* [WORK ORDER]: Only the lines below from the one containing "Open the Привязать к snap options" to the one containing "Open the Companies" should be repeated, both included and unchanged.

[Stored dataset items]
Segment Open
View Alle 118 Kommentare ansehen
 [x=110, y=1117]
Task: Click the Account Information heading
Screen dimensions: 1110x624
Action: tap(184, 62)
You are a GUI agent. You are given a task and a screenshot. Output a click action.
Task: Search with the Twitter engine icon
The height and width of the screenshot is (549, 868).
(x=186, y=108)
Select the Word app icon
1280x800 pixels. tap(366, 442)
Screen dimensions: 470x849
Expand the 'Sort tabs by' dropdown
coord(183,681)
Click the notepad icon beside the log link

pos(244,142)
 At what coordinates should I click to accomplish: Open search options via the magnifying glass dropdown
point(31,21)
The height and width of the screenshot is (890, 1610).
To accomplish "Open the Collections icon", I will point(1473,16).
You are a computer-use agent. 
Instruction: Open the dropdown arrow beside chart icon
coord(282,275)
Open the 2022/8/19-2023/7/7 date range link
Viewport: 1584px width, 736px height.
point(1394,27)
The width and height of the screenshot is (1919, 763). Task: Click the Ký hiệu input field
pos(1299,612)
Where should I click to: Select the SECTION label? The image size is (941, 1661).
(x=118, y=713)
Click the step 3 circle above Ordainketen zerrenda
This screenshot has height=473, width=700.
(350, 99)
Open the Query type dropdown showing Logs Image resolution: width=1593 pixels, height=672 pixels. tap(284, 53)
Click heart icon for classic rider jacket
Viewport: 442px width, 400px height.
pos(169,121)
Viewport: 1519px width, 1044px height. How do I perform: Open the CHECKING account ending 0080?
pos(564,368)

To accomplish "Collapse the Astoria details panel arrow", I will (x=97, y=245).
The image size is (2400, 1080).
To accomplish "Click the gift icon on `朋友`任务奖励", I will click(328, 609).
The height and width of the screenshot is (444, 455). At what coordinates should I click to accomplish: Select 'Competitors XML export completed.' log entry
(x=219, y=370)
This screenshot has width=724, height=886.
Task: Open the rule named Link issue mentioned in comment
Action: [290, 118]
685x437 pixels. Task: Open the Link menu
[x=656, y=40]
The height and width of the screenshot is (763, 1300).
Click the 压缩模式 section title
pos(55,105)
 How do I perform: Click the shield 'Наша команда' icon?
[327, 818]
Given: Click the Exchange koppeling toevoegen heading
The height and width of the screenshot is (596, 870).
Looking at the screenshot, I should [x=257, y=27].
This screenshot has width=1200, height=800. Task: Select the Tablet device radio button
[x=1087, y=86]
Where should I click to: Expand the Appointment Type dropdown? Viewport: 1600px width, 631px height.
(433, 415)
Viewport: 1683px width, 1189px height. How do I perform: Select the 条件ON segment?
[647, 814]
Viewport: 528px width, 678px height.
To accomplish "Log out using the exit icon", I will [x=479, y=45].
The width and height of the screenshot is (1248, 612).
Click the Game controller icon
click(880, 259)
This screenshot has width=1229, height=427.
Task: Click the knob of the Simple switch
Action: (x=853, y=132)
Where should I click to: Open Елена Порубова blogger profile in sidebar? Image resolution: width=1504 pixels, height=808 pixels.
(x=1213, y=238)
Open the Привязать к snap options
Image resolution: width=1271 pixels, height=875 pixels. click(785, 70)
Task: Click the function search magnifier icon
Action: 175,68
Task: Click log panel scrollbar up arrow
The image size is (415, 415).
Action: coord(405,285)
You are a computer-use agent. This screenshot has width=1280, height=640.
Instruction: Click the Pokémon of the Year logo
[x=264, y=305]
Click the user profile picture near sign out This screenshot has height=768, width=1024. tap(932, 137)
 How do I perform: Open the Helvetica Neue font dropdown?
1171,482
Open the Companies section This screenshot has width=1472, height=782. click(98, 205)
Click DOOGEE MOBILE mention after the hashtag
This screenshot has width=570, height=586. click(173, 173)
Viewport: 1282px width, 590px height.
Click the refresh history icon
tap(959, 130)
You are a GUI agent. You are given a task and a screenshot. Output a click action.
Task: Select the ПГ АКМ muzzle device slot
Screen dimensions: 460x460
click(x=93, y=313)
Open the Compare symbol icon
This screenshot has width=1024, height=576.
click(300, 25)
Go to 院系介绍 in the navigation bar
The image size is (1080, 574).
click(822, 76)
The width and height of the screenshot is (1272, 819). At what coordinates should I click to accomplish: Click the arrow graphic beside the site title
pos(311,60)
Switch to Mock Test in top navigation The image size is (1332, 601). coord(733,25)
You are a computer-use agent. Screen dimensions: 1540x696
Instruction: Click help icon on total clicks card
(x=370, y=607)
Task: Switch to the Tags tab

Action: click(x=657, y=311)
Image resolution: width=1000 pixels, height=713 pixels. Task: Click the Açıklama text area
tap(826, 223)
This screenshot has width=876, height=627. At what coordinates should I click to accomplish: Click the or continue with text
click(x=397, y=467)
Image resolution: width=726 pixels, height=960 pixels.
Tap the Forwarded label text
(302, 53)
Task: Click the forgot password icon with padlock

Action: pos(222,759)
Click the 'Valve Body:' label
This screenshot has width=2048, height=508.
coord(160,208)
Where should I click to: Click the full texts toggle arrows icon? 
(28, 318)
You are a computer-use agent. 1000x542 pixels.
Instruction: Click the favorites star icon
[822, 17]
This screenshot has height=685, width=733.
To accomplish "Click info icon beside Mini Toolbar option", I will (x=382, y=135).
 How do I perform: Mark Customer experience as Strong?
Segment Closed
* [RESPONSE FOR THIS EXERCISE]:
Open the Привязать к snap options
Image resolution: width=1271 pixels, height=875 pixels. click(785, 70)
Task: Click the function search magnifier icon
Action: 175,68
Task: Click log panel scrollbar up arrow
The image size is (415, 415).
Action: coord(405,285)
You are a computer-use agent. This screenshot has width=1280, height=640.
Instruction: Click the Pokémon of the Year logo
[x=264, y=305]
Click the user profile picture near sign out This screenshot has height=768, width=1024. tap(932, 137)
 How do I perform: Open the Helvetica Neue font dropdown?
1171,482
Open the Companies section This screenshot has width=1472, height=782. click(98, 205)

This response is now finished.